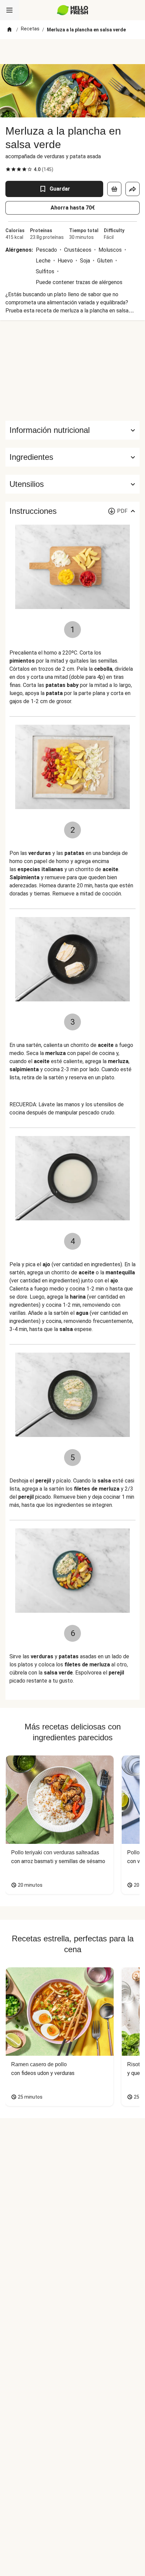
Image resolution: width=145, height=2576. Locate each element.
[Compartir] (132, 189)
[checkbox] (8, 169)
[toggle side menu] (9, 10)
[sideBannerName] (72, 370)
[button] (72, 457)
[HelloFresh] (72, 10)
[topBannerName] (72, 51)
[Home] (9, 29)
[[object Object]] (114, 189)
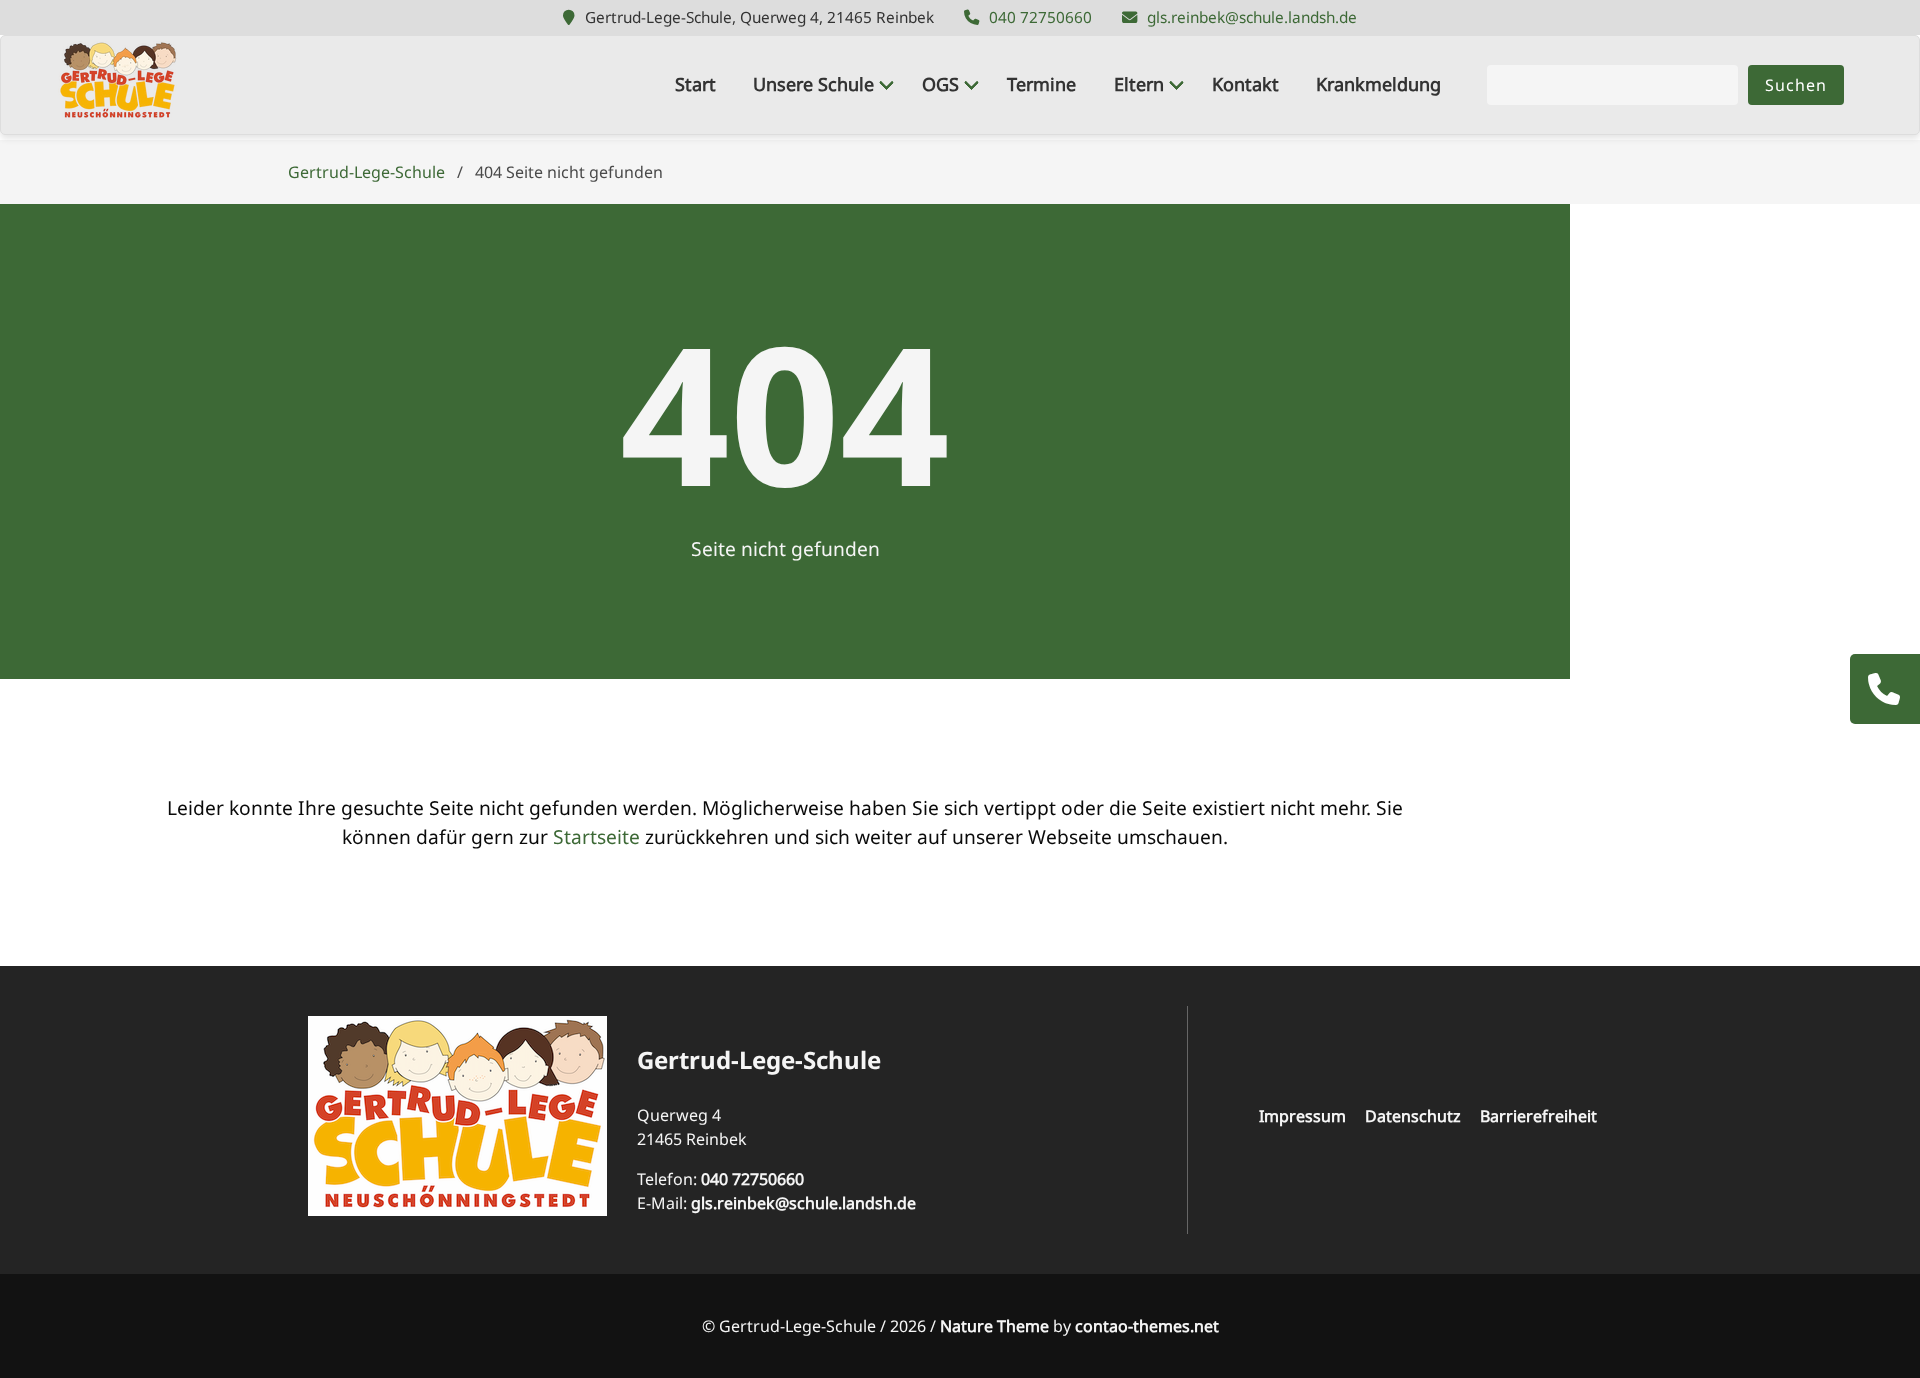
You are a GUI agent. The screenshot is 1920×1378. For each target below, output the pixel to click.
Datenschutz (1413, 1116)
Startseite (596, 836)
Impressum (1302, 1116)
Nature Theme (994, 1326)
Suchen (1796, 85)
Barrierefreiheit (1538, 1116)
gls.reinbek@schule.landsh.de (1252, 17)
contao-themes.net (1147, 1326)
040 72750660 (1040, 17)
--
- EXERCISE BRIEF -
Would you retype the entries above in full, exactly as written, minus the pictures?

- EXPECTED ANSWER -
Image resolution: width=145, height=2576. Locate each element.
[Compartir] (132, 189)
[checkbox] (8, 169)
[toggle side menu] (9, 10)
[sideBannerName] (72, 370)
[button] (72, 457)
[HelloFresh] (72, 10)
[topBannerName] (72, 51)
[Home] (9, 29)
[[object Object]] (114, 189)
You are a GUI agent. The screenshot is 1920×1378. For each target below, output the pixel to click.
Datenschutz (1413, 1116)
Startseite (596, 836)
Impressum (1302, 1116)
Nature Theme (994, 1326)
Suchen (1796, 85)
Barrierefreiheit (1538, 1116)
gls.reinbek@schule.landsh.de (1252, 17)
contao-themes.net (1147, 1326)
040 72750660 (1040, 17)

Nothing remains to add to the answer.